Throughout the new Netflix Iraq War drama Sand Castle we repeatedly see Nicholas Hoult’s character staring at himself in the mirror. It’s usually just for a brief moment, such as when he’s brushing his teeth before going to bed or when he’s preparing to depart for a mission. He is a Private in the United States Army, stationed near the city of Baqubah, a way station on the way to Baghdad. As his voiceover tells us in the opening scene, he joined the Army Reserves two months before 9/11 purely for the college money, “I don’t belong here, and I’m ashamed of that.” By the end of the film, he still can’t look at himself in the mirror without feeling ashamed, not just due to the non-patriotic motivations which put him there but also due to the unescapable fear that he’s accomplished nothing in his time there.
Hoult’s character, as it turns out, is the mouthpiece for the film’s screenwriter Chris Roessner, who based the script on his own experiences as a machine gunner in Iraq’s Sunni Triangle in 2003. After the War, Roessner ended up working as an assistant for film producer Mark Gordon, and the two hashed out a script detailing an Army unit’s doomed mission to repair a broken water system in an Iraqi village. The resulting film feels like Roessner’s penance, the demons he had to exorcise to be able to look at himself in the mirror again.
This is not to suggest his likely surrogate character played by Hoult commits war crimes or other heinous deeds; it’s more that by the end of the film he’s left pondering the futility of a soldier’s life when the orders from above don’t make sense and an entire military is forced into a poorly thought out conflict. It is clearly the work of a writer looking back on an insane time and attempting to share a grunt’s point of view on what it feels like when leadership fails and “they’ll greet us as liberators” quickly turns into a shit sandwich with ill-equipped soldiers stuck in the middle of a centuries-long civil war.
You can see where that might weigh on someone. People die in this movie (as they likely did in Roessner’s actual experience) for no other reason than they were sent somewhere they didn’t want to go and had to quarrel with locals who didn’t want them there, but it had to be done because someone high up in the command chain craved the messaging power of a potential photo op featuring soldiers bringing water back to a village full of thankful citizens. Instead, they got a village full of alternately terrified and hostile citizens with ready access to fire arms, suicide bombs and rocket launchers.
It’s not so much a film about the pointless of war but about the pointlessness of this particular war, and can certainly be seen as a microcosm of everything wrong with American foreign policy. However, that likely attributes too much power to Sand Castle, which is an oddly weightless movie, despite everything it likely does to relieve Roessner’s conscience.

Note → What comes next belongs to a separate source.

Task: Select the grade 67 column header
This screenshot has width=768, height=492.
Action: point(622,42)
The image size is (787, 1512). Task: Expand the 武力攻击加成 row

It’s important to remember this is Roessner’s screenwriting debut, and only director Fernando Coimbra’s second film (the first being 2013’s A Wolf at the Door). They conspire to present a capable, straightforward “this is what it was like to be there” dramatization of events, but do little to add cinematic heft or gripping tension to the story nor do they build up the characters into anything other than generic war movie types. The political message is often outright spoken by Hoult’s character via blunt dialogue, and that’s actually a step up from the often stilted, awkward dialogue in other scenes. Furthermore, there are multiple gunfight sequences which simply end and cut to the next scene, leaving us to conclude, “Huh. Well, clearly they made it out of there okay…somehow.”
The end result is a truly well-intentioned movie which is surprisingly easy to forget the moment you reach the closing credits.
THE BOTTOM LINE
Jarhead, The Hurt Locker, Generation Kill…watch one of those instead of Sand Castle.